Фрагмент страницы
********
Молодежь, объединенная в дружную семью, благоговела перед авторитетом корифеев Малого театра. Молодежь, почитая, преклоняясь и учась у них, жила их интересами, как интересами и успехами собственного прославленного, обожаемого Малого театра. Молодежь, как и старших, роднил девиз: «Работать без устали».
Приехав из Вильно, я вновь вернулась в Малый театр. Теперь мне предстояло ближе с ним познакомиться.
Шел 1895 год. Малый театр решил поставить инсценировку романа Тургенева «Дворянское гнездо». Мне была поручена роль Варвары Павловны Лаврецкой, и должна я была играть с такими мастерами, как О. О. Садовская, Южин, Лешковская, Правдин, Музиль, Никулина, Горев.
********
Исходные данные
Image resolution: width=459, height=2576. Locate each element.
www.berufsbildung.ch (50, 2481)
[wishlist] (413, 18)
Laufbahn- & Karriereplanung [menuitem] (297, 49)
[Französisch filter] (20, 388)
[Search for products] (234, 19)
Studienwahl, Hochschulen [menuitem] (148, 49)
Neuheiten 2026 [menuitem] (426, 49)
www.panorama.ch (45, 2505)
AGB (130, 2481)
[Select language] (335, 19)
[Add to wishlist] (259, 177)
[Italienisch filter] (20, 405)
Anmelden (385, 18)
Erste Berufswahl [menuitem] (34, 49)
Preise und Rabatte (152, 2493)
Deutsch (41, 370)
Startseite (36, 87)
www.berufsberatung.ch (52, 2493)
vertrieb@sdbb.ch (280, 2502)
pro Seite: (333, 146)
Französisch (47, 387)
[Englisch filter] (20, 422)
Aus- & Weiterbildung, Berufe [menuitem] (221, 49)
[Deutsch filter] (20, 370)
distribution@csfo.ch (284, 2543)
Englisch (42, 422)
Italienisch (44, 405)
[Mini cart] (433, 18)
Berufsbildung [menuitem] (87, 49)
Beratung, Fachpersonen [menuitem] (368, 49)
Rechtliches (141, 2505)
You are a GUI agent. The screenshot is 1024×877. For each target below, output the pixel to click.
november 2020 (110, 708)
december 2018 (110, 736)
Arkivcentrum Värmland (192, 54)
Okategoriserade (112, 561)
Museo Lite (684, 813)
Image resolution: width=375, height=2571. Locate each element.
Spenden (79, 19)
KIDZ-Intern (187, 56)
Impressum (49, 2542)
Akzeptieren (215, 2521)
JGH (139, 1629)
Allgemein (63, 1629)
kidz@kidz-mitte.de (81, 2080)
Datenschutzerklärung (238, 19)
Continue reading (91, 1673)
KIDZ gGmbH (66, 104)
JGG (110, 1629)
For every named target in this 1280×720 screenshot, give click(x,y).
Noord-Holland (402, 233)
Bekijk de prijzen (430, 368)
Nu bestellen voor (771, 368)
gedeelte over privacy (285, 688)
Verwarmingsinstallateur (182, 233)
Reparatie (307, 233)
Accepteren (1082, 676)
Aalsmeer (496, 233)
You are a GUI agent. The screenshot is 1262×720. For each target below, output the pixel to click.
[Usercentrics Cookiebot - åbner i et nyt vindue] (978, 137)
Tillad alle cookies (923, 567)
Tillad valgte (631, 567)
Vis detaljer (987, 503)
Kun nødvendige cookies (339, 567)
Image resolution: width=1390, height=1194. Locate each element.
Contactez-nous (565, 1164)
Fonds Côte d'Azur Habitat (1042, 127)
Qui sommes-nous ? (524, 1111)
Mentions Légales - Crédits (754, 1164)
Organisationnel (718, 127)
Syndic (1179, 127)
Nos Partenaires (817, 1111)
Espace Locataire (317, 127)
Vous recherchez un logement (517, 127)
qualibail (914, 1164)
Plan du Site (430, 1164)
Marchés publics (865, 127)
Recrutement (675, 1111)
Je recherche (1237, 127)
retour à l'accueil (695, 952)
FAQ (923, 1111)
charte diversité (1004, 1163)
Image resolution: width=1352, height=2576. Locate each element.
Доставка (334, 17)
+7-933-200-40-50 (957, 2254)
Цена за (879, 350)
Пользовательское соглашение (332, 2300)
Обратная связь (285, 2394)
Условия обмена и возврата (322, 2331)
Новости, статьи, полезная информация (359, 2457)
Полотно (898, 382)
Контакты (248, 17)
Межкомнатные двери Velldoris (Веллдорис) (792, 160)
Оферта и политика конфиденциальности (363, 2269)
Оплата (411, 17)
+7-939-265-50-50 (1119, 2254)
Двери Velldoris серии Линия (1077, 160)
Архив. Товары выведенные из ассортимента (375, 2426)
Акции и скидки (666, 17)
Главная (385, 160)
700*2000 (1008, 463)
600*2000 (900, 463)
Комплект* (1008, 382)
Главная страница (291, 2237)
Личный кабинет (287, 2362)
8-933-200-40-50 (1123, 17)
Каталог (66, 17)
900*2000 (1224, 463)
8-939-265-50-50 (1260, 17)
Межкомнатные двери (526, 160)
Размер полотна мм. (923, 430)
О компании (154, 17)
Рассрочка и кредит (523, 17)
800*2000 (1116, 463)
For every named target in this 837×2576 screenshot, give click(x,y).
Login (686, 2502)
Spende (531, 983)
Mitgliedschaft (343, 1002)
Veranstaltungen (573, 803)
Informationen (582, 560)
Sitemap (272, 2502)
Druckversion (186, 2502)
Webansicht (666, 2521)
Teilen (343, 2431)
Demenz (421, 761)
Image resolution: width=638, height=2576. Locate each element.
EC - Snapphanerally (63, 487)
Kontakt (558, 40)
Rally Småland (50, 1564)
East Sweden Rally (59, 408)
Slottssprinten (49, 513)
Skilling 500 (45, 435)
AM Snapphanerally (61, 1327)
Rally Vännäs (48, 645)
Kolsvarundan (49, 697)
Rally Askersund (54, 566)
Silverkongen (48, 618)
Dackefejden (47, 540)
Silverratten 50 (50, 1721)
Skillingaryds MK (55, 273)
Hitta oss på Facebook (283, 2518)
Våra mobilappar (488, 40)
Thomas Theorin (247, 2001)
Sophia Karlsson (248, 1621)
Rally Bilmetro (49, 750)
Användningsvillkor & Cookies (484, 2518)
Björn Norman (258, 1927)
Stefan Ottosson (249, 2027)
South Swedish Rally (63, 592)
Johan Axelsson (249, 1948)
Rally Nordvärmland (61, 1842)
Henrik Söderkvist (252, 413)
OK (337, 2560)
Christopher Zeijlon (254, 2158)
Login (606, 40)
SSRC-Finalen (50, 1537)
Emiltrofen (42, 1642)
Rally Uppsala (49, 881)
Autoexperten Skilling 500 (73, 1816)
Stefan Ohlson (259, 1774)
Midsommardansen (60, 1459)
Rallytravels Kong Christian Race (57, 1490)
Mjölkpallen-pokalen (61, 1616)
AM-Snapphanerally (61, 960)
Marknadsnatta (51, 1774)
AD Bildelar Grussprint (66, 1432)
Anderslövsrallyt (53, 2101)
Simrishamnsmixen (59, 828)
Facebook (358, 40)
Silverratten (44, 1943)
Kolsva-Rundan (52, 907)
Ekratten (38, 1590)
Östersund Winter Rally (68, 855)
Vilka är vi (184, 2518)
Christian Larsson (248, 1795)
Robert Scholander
********
Поставленная задача
Пожалуйста, допишите продолжение фрагмента о Малом театре, начав сразу после его последнего предложения.

Ожидаемый ответ
Совсем еще недавно я стояла у артистического подъезда на Неглинной в толпе горячих поклонников театрального искусства, радовалась, когда ловила приветливый взгляд какой-нибудь знаменитости, неистово аплодировала, восторгалась скромностью прославленной Ермоловой, всегда стремящейся как можно скорее добраться до кареты и захлопнуть за собой дверцы. А теперь я сама входила в тот же подъезд. Жила я в то время очень близко от театра, но все же каждый раз с нетерпением дожидалась кареты: пусть все знают, что я, артистка московского Малого театра, еду на репетицию!
Но, кроме тщеславия, меня волновала в то время и неуверенность в собственных силах: а как я справлюсь со своей ролью, а помогут ли мне старшие товарищи по сцене, а ну как шлепнусь на первом же шаге и всем станет ясно, что нельзя было только что поступившей в театр актрисе поручать достаточно сложную роль?..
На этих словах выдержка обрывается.